I examine player attitudes towards OSRS’ voting system and what this may entail for the potential future of player democracy in other contexts. I do this via a qualitative content analysis following Udo Kuckartz and Stefan Rädiker (2023). I will scrape the comment trees of 20 relevant threads in the game’s quasi-official forum, the subreddit /r/2007scape, and inductively code the posts. This will establish a number of themes, strands of thinking regarding how players perceive the voting system and how they negotiate their position in the player democracy. The data will be gathered and coded in February and March 2025. The presentation will then consist of my preliminary analyses, broader theoretical considerations and the potential benefits and problems with player democracy more widely applied.
Player democracy is rare in digital games – certainly on the scale of OSRS. The intuitive reason why it is not common is the risk of developer work being ‘wasted’ after failure to secure player approval. The Sailing skill was an example of this, being proposed in 2015, developed fairly extensively, only to receive 68% ‘yes’ votes – an over-two-thirds majority, yet still not reaching the threshold. The skill was scrapped, and only reemerged as a serious proposal in 2023, totally redesigned. On the other hand, I hypothesise that a meaningful player democracy makes for a playerbase that feels more engaged and invested in and more valued by the game’s development.
There is little research into this kind of player democracy. A closely related topic would be co-creation in digital games, “the change of the design of existing games through participation in the production of the game by players” (Prax 2016, 36). OSRS’ voting system could constitute co-creation under Prax’s definition, However, so far, research in this area has focused on player co-creation in the form of mods (Reisinho, Raposo, and Zagalo 2024), in-game tools to produce new content (Kohler et al. 2011) or in the design of a game prior to release (De Jans et al. 2017). OSRS offers a model for a different kind of co-creation, if player democracy is to be understood as a kind of co-creation.
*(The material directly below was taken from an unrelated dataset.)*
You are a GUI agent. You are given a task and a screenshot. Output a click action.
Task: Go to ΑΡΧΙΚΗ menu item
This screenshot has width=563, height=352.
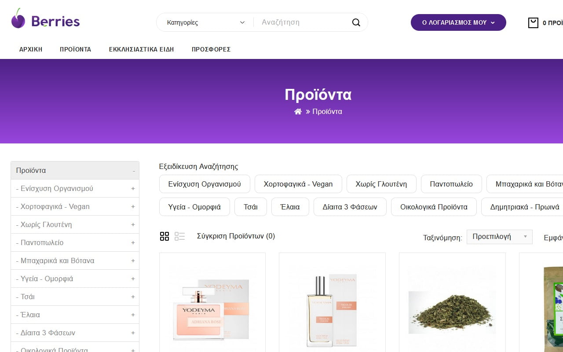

Studying player democracy may also help to better understand how players understand and relate to their position as players, fans, community members and consumers. This is because discussions surrounding polling appear to often become meta-discussions about what the core philosophy of the game is or should be (‘old school-ness’), how Jagex can build and maintain trust with the community, what the point of the polling system is, its benefits and drawbacks, and the practicalities of game development.
I will also consider the specifics of OSRS and its position as a long-running MMORPG that created a ‘classic’ version, akin to the later World of Warcraft Classic (Blizzard Entertainment 2019). OSRS was one of the first MMORPGs in what has become a trend. Research has so far focused on World of Warcraft Classic and on the concept of nostalgia (Robinson and Bowman 2022; Toft-Nielsen 2019). The aspect of nostalgia may also apply here in the perceived need to define and vociferously protect ‘old school-ness’, making it a more emotionally charged subject or making ‘old school-ness’ more dependent on one’s own nostalgia for the RuneScape-that-was prior to OSRS.
The presentation will therefore focus on a preliminary theoretical situating of the coded dataset through the lenses of co-creation in the broad sense, and of ‘classic’ MMORPGs more specifically. This will help to better understand what aspects of OSRS’ player democracy can and cannot be potentially extrapolated to wider game design practices.